- Court: European Court of Justice
- Citations: (2000) C-303/98, [2000] ECR I-7963

Keywords
- Working Time Directive

= Sindicato de Médicos de Asistencia Pública v Conselleria de Sanidad y Consumo de la Generalidad Valenciana =

Labour law case

Sindicato de Medicos de Asistencia Publica v Conselleria de Sanidad y Consumo de la Generalidad Valenciana (2000) C-303/98 is a European labour law case concerning the Working Time Directive, which is relevant for the Working Time Regulations 1998.

==Facts==
The Spanish legislation that implemented the Working Time Directive applied only to private sector workers. The question was if Spanish doctors in the Sindicato de Médicos de Asistencia Pública were engaged in public sector work described as in regulation 18(2)(a) (now updated through Article 17), which gave examples of the armed forces and police.

==Judgment==
The European Court of Justice held that health care workers could not be ‘assimilated to such activities’ to fall within the exception for essential public sector workers like the armed forces. According to the general principles of construction, ‘it is clear both from the object of the basic Directive, namely to encourage improvement in the safety and health of workers at work, and from the wording of Article 2(1) thereof, that it must necessarily be broad in scope. It follows that the exceptions to the scope of the basic Directive, including that provided for in Article [1(3)] must be interpreted restrictively.’ This meant that time doctors spent ‘on call’ where they were ‘obliged to respond to requests for home visits and urgent requests’ was working time and so time going over the 48-hour ceiling violated the Directive.

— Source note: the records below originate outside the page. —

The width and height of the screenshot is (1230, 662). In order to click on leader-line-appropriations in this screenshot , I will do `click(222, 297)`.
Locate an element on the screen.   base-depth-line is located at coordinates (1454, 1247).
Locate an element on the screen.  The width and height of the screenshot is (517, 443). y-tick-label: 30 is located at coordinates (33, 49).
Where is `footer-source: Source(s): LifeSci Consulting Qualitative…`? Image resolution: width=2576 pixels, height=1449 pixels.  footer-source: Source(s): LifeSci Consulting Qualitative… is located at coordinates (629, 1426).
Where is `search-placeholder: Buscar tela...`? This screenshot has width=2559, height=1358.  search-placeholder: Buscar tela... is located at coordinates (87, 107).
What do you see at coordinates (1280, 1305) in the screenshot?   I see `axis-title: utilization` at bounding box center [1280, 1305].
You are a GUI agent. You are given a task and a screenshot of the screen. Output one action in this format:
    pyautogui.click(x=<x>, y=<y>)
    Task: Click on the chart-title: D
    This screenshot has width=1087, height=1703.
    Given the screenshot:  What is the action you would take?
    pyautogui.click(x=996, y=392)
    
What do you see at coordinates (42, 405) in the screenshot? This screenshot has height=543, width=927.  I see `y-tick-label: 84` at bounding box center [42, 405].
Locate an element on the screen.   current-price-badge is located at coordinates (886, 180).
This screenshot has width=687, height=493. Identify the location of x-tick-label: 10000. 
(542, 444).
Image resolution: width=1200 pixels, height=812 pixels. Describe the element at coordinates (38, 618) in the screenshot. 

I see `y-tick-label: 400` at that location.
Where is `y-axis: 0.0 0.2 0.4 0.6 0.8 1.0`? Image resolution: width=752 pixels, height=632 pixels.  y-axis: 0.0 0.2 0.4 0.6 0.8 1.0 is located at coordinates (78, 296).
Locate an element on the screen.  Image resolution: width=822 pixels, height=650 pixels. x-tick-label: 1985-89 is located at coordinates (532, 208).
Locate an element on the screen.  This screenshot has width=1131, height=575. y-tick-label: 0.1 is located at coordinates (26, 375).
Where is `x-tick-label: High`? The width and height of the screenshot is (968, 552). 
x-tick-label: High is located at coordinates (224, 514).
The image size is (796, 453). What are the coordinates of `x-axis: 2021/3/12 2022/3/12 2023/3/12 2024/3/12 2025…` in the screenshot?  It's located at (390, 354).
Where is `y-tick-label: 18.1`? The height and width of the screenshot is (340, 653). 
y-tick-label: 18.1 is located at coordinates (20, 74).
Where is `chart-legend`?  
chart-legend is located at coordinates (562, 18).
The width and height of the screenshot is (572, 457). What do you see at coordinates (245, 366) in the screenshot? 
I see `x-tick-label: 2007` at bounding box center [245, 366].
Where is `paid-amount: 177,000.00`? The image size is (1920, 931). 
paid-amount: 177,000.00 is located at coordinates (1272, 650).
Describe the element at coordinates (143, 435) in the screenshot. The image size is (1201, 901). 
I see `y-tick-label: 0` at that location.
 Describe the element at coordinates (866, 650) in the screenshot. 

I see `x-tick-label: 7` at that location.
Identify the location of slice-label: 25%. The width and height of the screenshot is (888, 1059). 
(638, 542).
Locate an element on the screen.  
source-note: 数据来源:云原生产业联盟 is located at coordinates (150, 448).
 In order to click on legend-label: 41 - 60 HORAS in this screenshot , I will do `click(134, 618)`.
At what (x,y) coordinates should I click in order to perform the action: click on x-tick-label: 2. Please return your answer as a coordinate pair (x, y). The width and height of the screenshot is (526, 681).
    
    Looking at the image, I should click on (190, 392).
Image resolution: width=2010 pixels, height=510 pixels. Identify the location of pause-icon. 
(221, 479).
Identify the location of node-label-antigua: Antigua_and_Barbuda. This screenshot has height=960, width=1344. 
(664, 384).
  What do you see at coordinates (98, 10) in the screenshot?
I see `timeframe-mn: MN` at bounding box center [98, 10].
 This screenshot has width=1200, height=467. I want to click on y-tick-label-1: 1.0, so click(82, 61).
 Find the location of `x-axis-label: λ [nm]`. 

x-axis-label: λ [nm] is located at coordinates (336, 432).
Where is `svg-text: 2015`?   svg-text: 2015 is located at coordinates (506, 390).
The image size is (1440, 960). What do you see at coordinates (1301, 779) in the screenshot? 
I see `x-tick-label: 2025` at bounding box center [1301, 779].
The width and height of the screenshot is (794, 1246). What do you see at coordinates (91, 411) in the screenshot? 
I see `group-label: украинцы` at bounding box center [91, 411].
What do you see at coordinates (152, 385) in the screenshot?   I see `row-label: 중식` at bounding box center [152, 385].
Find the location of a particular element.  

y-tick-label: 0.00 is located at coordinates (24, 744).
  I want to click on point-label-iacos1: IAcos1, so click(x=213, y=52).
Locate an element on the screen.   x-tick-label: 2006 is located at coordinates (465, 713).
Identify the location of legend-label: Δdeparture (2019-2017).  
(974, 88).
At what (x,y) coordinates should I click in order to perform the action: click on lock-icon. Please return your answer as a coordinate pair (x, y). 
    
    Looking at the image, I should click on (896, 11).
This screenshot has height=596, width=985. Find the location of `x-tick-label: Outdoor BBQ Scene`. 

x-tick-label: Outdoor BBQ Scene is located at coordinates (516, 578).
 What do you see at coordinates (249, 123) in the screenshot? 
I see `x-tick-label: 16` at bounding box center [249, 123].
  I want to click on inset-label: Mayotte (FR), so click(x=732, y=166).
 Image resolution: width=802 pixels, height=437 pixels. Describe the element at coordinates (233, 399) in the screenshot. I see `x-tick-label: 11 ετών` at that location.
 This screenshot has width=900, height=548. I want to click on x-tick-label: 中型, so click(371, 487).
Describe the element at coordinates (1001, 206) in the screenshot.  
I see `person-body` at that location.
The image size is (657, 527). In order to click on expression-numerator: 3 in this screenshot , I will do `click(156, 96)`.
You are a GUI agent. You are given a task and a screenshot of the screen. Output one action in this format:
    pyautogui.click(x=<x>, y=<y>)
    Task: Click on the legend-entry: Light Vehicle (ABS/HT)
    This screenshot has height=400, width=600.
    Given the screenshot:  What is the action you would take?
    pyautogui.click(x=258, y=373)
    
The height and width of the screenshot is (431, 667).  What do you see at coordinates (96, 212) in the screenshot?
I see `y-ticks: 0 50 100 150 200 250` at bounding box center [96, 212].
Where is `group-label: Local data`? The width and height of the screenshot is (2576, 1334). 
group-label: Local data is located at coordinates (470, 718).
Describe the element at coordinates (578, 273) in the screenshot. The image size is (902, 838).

As the Advocate General also states in point 37 of his Opinion, the situation is different where doctors in primary care teams are on call by being contactable at all times without having to be at the health centre. Even if they are at the disposal of their employer, in that it must be possible to contact them, in that situation doctors may manage their time with fewer constraints and pursue their own interests. In those circumstances, only time linked to the actual provision of primary care services must be regarded as working time within the meaning of Directive 93/104.

== Further developments ==
The decision in this case was applied in UK law by the Employment Appeal Tribunal in the 2006 case, McCartney v Oversley House Management.